Set down, word for word, the line with "This screenshot has height=731, width=1661." and the lines after it through the final line of the data below, without pictures.

(Screenshot grounding data)
-- Opening Marker --

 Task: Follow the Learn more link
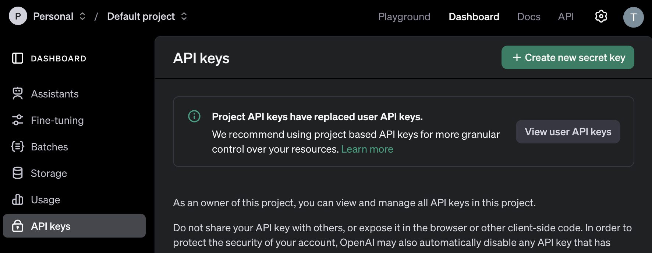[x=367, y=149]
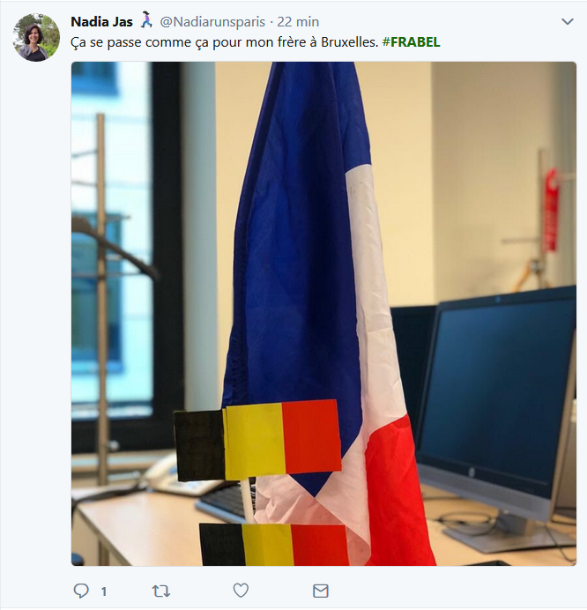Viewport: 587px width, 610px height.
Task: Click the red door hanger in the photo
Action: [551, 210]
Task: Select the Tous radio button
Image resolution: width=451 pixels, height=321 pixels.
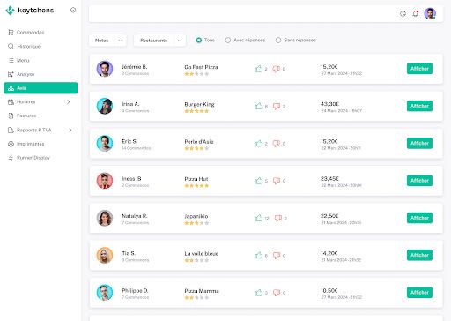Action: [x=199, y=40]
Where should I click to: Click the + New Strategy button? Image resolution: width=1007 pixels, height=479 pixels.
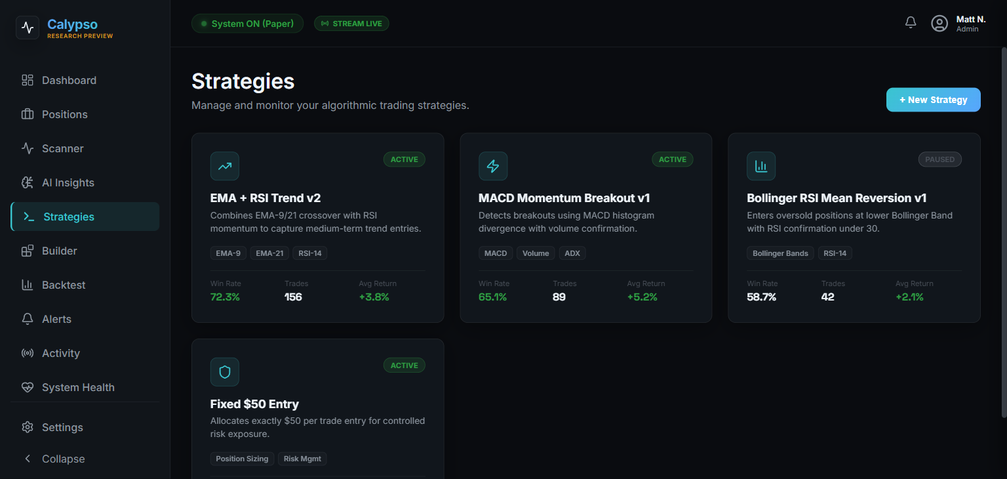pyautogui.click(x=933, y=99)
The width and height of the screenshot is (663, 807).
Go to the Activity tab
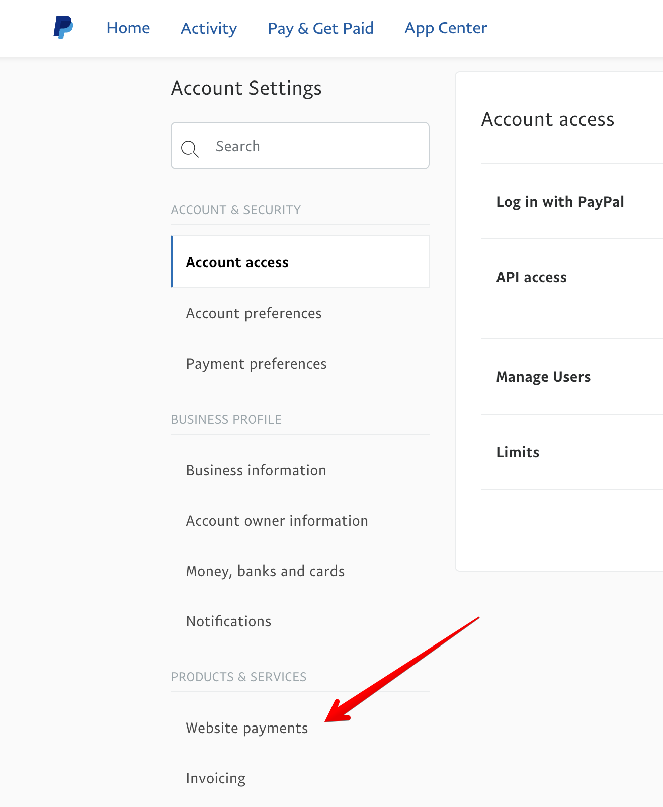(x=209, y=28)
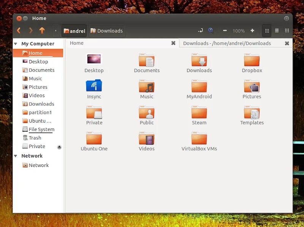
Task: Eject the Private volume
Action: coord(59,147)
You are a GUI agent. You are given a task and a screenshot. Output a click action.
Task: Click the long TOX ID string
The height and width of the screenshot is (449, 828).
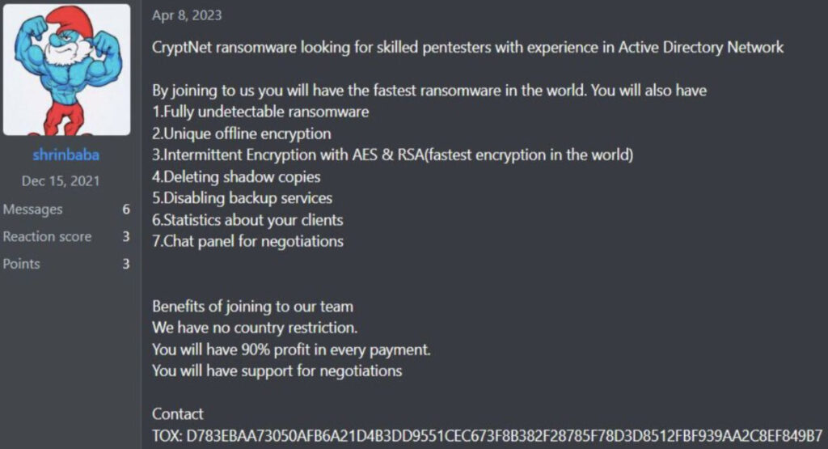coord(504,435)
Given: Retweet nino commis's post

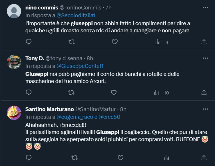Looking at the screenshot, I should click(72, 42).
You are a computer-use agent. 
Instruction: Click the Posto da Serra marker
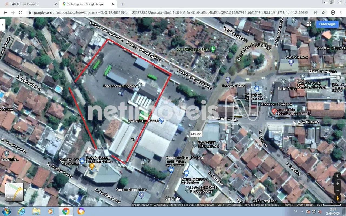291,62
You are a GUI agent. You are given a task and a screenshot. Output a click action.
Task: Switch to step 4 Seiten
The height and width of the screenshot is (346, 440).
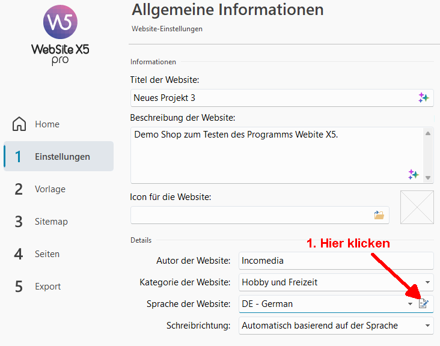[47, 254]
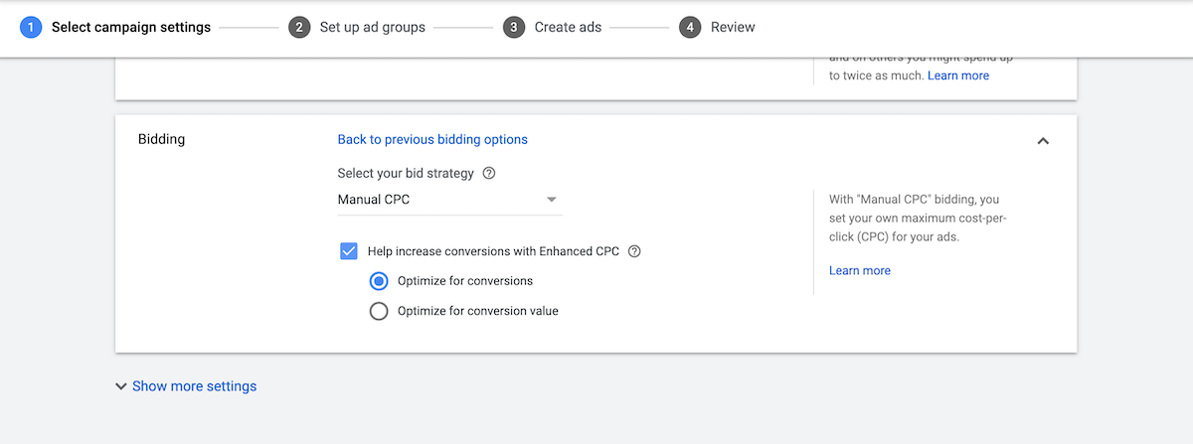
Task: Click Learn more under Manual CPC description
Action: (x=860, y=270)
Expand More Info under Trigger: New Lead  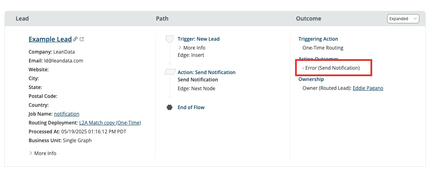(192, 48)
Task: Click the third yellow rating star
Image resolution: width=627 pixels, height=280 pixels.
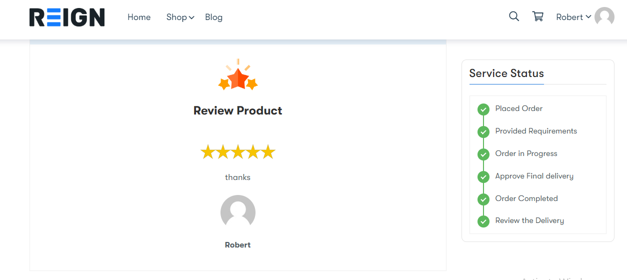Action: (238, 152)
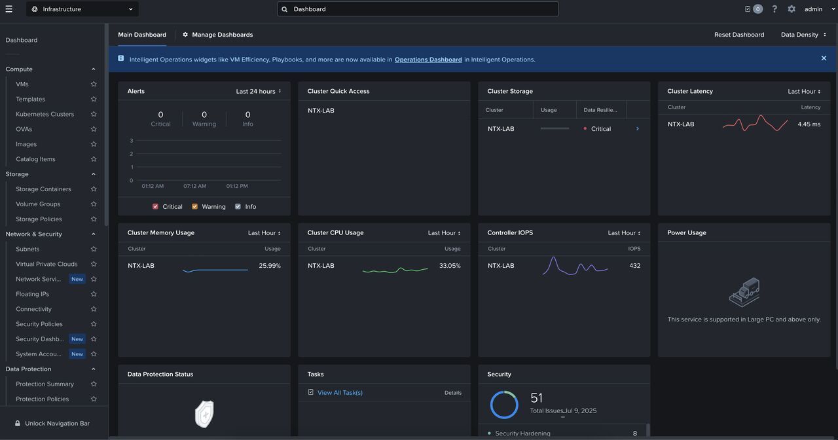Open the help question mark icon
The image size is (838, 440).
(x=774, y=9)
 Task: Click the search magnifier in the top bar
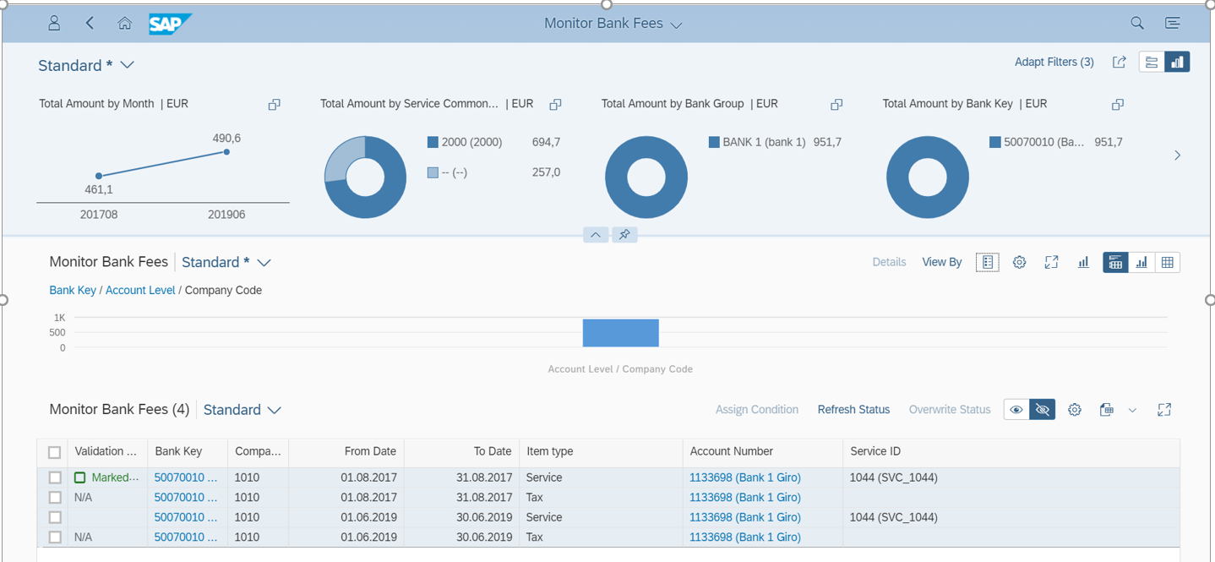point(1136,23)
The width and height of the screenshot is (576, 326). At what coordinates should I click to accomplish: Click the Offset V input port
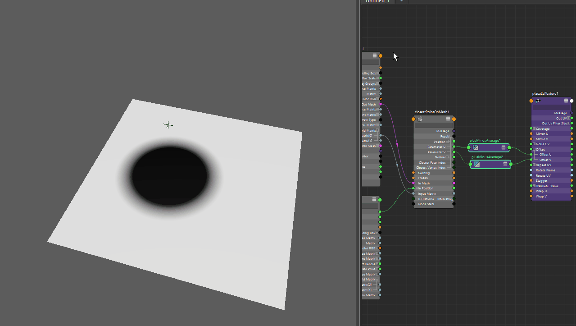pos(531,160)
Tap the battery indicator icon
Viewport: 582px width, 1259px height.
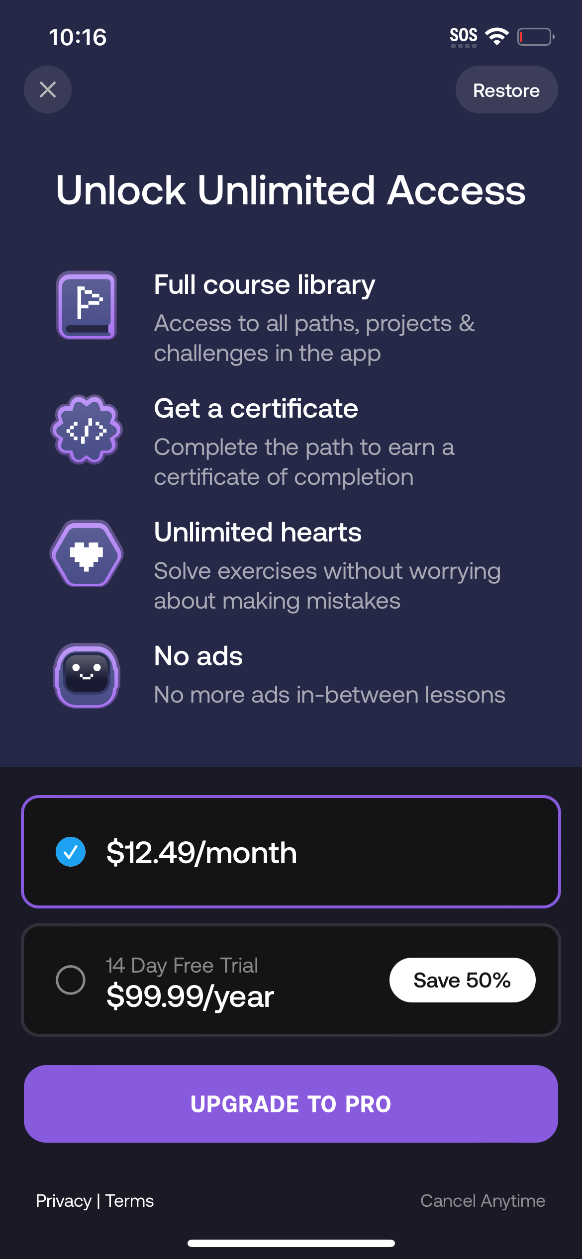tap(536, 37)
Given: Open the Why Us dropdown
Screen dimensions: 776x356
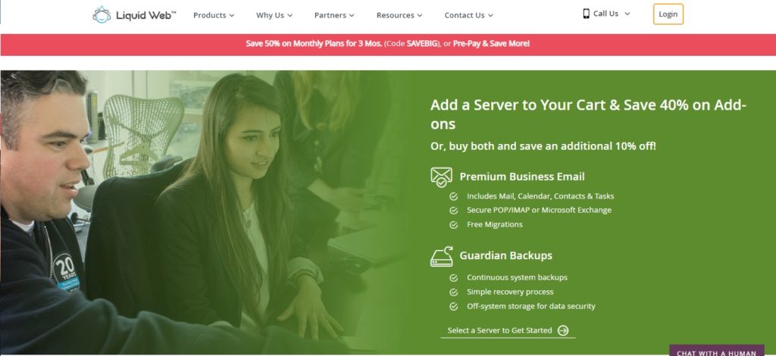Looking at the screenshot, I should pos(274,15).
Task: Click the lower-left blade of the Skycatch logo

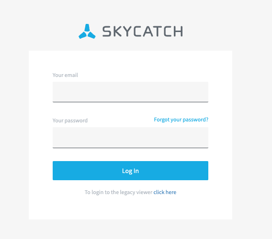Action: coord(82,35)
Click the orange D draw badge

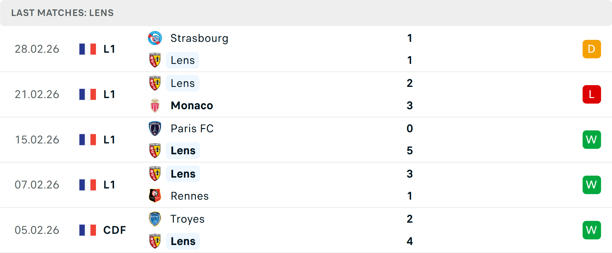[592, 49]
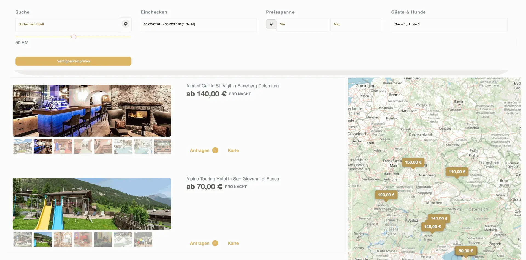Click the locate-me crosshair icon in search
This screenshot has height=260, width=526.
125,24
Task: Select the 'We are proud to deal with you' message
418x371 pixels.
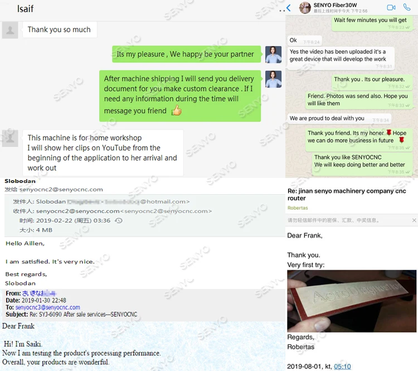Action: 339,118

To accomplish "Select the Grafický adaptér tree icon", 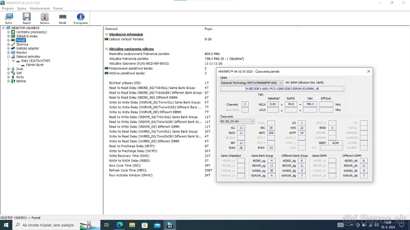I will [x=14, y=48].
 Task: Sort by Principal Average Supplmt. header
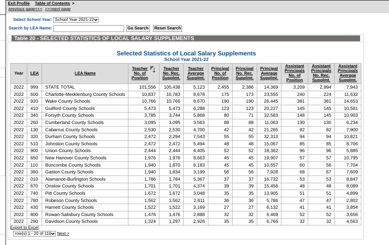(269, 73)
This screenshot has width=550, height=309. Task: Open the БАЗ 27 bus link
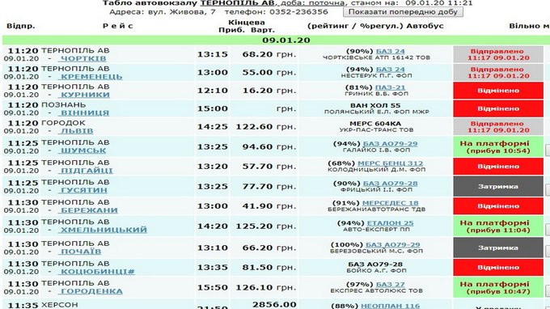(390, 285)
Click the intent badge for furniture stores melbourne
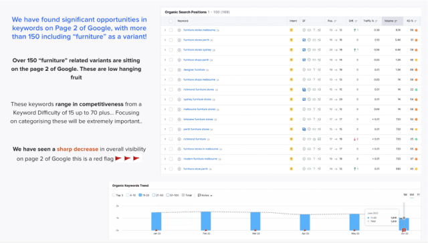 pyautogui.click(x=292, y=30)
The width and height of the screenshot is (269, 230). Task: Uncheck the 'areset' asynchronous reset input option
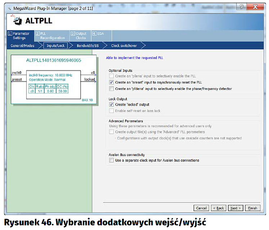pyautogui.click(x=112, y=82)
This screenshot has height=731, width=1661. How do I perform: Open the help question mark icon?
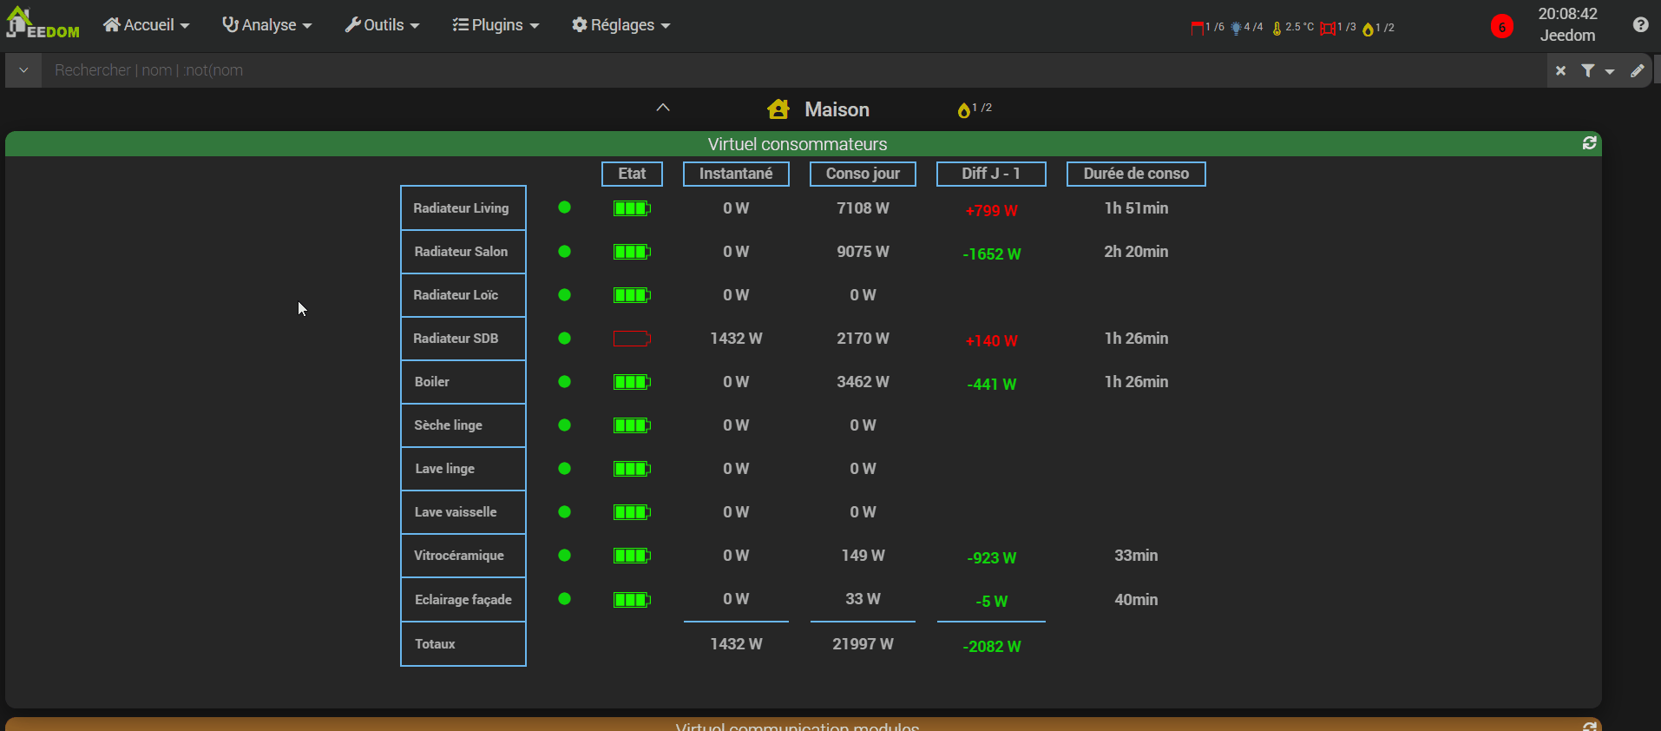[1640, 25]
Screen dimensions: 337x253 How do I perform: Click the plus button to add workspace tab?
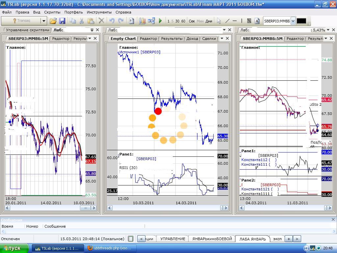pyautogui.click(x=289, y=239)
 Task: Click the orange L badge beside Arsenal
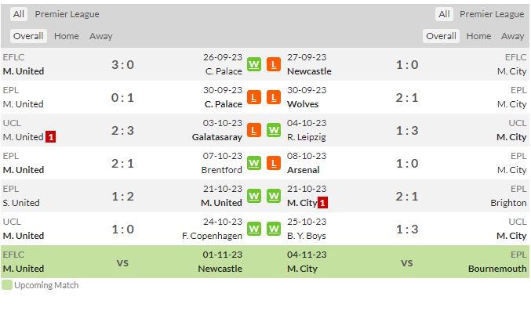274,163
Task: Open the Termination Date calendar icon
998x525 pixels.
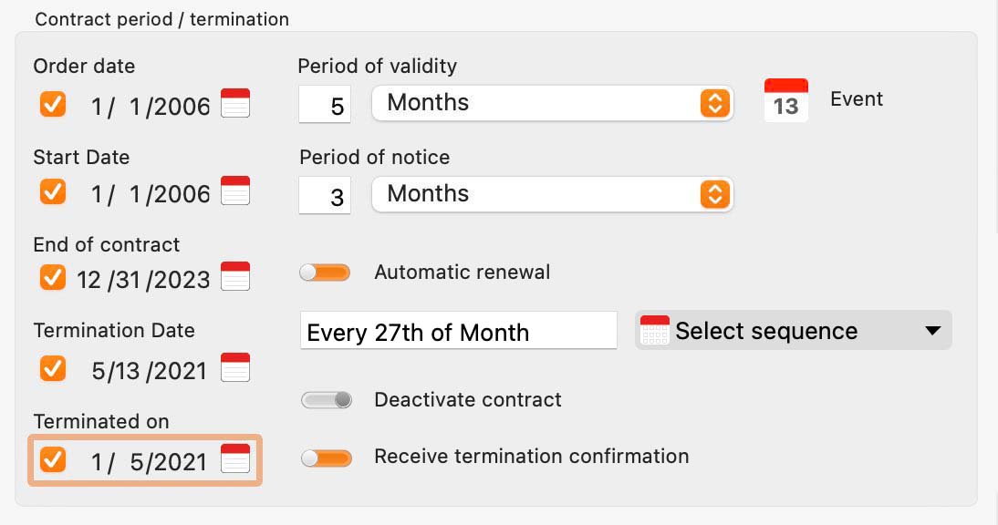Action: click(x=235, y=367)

-- Closing Marker --

**EXERCISE RESPONSE:**
This screenshot has height=731, width=1661. How do I perform: Open the help question mark icon?
[1640, 25]
Screen dimensions: 337x253 How do I perform: Click the plus button to add workspace tab?
pyautogui.click(x=289, y=239)
 Task: Click the orange L badge beside Arsenal
274,163
Task: Open the Termination Date calendar icon
998x525 pixels.
Action: click(x=235, y=367)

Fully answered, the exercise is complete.